- **About this exercise**
Lines to return, exactly: from the line with "Image resolution: width=715" to the line with "You are a computer-use agent. Screen" in the entries below, both included.

++++ Records supplied

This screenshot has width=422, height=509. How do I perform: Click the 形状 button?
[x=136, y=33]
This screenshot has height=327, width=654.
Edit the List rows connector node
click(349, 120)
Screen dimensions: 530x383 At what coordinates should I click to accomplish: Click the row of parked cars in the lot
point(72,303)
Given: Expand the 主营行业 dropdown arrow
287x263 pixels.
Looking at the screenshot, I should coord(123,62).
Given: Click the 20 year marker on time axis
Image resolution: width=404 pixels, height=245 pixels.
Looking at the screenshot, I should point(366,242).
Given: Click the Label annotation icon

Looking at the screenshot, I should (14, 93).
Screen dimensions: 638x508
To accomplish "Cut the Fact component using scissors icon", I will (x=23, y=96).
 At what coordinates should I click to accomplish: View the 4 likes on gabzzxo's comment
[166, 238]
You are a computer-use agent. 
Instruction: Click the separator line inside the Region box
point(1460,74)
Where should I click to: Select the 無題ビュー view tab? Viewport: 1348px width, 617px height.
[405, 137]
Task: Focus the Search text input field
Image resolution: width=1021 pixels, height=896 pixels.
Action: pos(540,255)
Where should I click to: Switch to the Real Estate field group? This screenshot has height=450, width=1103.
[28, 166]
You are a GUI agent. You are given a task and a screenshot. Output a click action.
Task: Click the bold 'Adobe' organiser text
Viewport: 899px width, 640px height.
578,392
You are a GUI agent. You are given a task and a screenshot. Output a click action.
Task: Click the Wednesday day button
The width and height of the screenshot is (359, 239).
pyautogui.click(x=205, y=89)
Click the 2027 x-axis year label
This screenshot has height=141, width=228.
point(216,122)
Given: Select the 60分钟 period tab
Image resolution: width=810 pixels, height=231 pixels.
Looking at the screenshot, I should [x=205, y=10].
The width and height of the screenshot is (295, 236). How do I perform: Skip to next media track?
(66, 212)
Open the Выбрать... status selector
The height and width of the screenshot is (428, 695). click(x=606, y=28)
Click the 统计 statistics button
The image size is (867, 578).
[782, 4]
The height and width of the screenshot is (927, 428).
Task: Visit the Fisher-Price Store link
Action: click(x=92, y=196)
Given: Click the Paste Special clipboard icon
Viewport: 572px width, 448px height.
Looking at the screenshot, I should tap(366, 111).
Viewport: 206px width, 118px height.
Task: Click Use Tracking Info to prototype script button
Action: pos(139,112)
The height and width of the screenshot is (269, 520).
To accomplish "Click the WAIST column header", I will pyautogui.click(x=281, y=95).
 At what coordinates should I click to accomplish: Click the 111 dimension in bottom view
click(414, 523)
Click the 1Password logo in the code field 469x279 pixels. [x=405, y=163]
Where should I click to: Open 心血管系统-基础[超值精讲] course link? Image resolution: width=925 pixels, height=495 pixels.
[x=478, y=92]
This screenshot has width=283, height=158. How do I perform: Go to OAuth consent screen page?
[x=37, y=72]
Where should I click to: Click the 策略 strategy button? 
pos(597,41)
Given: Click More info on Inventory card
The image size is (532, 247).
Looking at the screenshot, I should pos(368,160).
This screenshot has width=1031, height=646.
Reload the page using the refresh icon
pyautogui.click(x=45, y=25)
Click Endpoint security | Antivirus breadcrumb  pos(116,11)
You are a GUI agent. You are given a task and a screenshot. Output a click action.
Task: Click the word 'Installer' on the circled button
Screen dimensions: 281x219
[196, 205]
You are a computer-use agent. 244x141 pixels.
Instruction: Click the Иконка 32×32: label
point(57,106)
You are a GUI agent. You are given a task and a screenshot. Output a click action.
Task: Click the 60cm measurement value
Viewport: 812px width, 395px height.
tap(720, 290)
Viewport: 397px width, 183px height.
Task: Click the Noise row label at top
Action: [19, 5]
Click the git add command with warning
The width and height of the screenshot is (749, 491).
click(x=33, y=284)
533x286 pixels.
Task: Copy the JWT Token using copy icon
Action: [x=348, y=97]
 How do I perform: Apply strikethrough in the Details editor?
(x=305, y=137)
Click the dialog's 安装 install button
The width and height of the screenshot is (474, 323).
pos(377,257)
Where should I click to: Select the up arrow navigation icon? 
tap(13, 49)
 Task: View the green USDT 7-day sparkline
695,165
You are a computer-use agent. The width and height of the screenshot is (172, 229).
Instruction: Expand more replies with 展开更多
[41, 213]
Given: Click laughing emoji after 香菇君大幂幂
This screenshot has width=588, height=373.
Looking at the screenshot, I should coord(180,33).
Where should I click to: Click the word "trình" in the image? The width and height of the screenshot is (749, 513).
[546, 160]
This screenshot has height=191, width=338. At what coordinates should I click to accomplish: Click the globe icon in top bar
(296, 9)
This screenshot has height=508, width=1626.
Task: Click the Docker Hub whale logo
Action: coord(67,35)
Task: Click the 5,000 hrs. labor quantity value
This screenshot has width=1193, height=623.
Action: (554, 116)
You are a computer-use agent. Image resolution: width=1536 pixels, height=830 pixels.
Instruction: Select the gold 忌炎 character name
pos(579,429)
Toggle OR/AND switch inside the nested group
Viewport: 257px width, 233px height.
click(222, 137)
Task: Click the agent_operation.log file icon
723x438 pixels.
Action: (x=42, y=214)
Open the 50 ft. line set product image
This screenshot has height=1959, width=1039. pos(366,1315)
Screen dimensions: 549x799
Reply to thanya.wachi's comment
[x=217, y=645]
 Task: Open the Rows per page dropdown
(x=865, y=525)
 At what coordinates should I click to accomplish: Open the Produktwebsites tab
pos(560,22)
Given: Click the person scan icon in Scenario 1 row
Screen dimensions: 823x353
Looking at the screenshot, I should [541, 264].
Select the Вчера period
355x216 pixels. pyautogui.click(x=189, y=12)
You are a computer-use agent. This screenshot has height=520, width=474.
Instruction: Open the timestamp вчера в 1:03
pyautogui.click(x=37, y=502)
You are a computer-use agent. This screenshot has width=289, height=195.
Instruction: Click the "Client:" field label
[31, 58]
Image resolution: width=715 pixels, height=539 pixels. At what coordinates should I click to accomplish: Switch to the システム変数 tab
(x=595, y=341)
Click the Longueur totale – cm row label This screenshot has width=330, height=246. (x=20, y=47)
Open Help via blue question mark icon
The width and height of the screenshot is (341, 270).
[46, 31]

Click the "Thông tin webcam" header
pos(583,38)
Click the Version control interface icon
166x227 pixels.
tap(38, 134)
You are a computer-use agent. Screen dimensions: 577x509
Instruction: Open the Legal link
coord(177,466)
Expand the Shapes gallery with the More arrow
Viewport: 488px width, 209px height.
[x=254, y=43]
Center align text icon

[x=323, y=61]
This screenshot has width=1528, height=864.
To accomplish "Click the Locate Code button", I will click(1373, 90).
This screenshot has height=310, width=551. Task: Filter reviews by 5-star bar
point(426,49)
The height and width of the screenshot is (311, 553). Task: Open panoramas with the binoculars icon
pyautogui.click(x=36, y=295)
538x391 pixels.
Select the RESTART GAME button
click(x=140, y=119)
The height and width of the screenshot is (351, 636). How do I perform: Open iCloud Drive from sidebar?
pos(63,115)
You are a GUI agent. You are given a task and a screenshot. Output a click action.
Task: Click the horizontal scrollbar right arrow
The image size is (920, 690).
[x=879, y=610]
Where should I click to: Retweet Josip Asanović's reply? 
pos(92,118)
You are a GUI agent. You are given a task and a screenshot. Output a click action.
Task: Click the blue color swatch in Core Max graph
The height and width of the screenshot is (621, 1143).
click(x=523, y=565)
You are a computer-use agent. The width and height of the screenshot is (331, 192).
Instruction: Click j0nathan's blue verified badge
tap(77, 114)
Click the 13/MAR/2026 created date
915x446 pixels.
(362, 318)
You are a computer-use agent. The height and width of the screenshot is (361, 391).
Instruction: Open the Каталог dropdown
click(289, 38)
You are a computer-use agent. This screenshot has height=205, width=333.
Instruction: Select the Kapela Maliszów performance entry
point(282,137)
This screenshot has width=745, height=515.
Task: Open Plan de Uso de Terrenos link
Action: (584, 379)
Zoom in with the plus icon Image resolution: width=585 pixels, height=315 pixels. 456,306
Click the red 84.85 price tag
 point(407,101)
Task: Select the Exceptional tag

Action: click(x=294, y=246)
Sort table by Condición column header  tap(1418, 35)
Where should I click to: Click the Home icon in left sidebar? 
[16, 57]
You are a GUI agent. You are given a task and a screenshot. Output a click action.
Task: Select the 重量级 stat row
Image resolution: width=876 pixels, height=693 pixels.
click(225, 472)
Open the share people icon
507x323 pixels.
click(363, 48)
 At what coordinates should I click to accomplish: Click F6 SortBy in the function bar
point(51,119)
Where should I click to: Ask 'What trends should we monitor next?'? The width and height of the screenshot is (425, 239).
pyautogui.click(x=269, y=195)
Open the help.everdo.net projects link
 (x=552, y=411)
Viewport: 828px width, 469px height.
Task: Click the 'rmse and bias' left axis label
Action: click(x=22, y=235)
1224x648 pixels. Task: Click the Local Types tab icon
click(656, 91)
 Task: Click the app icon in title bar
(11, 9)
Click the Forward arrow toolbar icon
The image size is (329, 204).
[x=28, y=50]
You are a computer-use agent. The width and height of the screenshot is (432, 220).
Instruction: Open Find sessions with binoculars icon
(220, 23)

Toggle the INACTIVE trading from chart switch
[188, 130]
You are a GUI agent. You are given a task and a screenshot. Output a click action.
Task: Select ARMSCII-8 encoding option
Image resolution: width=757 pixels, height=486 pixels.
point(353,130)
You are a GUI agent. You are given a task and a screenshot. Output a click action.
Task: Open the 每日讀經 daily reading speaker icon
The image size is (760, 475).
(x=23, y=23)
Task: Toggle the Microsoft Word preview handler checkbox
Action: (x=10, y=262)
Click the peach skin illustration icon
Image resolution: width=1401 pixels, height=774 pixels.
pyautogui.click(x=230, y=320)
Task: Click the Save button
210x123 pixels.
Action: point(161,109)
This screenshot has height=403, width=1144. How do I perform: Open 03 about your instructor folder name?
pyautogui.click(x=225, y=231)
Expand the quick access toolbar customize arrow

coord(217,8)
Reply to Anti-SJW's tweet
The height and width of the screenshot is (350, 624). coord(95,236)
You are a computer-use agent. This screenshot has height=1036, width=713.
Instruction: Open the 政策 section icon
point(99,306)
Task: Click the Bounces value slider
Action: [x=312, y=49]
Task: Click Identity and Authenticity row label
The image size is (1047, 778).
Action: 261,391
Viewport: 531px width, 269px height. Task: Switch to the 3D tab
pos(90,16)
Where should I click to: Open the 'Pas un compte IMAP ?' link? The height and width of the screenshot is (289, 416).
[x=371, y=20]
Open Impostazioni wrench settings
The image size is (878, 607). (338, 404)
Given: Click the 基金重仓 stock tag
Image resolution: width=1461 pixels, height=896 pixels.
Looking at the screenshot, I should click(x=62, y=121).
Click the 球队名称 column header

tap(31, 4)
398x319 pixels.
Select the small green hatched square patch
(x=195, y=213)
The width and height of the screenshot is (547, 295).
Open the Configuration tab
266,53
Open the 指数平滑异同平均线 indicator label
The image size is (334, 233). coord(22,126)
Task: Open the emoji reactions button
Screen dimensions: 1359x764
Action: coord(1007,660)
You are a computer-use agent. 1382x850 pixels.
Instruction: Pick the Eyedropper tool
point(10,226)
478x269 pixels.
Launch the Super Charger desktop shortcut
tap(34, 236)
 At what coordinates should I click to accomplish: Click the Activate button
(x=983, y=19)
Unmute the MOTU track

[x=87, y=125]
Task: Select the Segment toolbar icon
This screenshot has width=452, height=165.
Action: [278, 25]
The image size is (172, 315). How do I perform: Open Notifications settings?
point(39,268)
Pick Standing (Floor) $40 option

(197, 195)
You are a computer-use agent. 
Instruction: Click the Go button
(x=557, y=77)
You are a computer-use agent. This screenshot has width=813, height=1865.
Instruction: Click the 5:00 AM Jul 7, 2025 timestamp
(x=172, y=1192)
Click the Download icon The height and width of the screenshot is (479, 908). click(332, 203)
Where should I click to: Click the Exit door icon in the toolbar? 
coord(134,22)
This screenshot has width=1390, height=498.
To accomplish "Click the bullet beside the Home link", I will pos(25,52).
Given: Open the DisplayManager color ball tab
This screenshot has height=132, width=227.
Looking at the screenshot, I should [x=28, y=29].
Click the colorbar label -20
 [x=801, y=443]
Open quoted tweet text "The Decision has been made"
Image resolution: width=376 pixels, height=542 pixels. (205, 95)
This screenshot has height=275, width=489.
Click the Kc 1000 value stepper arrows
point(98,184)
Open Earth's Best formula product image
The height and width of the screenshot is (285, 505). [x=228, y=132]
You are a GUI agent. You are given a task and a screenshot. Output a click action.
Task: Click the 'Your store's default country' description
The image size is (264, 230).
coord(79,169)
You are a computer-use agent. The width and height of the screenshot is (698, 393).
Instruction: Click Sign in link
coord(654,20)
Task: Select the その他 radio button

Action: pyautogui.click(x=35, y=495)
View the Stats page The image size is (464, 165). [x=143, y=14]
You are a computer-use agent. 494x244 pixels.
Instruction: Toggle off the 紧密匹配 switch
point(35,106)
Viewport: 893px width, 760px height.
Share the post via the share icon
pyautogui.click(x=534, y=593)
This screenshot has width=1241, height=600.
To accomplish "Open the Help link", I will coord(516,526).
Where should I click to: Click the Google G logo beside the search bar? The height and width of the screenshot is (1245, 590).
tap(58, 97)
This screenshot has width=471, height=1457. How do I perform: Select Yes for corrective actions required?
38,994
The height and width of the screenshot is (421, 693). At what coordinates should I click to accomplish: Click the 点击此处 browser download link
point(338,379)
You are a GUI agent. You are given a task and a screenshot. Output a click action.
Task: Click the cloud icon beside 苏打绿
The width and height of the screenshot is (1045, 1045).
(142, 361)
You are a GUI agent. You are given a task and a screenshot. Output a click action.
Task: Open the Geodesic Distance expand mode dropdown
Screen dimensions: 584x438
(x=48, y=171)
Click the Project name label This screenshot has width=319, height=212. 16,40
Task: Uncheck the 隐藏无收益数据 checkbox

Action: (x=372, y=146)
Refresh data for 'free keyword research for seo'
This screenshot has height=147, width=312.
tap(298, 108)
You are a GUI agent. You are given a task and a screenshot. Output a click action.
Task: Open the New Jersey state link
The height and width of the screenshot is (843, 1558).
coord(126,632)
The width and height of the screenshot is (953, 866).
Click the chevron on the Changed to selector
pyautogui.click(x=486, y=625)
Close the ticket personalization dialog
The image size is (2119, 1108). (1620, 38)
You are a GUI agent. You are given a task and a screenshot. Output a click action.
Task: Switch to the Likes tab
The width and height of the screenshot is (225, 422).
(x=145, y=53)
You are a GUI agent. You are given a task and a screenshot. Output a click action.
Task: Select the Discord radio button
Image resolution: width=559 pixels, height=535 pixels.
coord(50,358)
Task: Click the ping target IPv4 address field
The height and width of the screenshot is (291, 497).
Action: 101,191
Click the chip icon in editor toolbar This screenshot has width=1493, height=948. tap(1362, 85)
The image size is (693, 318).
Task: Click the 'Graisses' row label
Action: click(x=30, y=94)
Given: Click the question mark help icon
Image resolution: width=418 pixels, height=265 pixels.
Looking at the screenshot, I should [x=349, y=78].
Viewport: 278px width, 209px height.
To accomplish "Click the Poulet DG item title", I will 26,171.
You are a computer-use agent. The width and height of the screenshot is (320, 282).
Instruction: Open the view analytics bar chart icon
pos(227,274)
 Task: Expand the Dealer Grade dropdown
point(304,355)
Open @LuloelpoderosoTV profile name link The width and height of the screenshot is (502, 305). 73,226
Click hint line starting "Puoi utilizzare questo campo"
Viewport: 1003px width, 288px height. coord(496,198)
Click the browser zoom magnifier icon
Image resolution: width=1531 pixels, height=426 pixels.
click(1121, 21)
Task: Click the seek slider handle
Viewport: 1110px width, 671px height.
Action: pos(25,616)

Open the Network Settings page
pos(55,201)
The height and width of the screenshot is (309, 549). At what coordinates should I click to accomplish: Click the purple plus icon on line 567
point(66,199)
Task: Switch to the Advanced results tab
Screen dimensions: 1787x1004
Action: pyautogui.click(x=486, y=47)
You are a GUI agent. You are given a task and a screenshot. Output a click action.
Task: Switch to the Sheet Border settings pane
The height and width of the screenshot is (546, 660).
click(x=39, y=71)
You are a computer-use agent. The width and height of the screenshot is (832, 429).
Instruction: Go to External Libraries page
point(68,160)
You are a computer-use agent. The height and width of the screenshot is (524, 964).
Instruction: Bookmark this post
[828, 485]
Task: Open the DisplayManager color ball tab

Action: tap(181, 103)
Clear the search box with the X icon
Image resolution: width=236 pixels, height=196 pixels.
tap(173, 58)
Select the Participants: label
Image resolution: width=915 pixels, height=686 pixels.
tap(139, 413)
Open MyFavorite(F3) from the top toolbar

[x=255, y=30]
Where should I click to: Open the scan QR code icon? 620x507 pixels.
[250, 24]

++++++++

- **Result for this exercise**
Image resolution: width=715 pixels, height=539 pixels. At what coordinates should I click to accomplish: Switch to the システム変数 tab
(x=595, y=341)
Click the Longueur totale – cm row label This screenshot has width=330, height=246. (x=20, y=47)
Open Help via blue question mark icon
The width and height of the screenshot is (341, 270).
[46, 31]

Click the "Thông tin webcam" header
pos(583,38)
Click the Version control interface icon
166x227 pixels.
tap(38, 134)
You are a computer-use agent. Screen dimensions: 577x509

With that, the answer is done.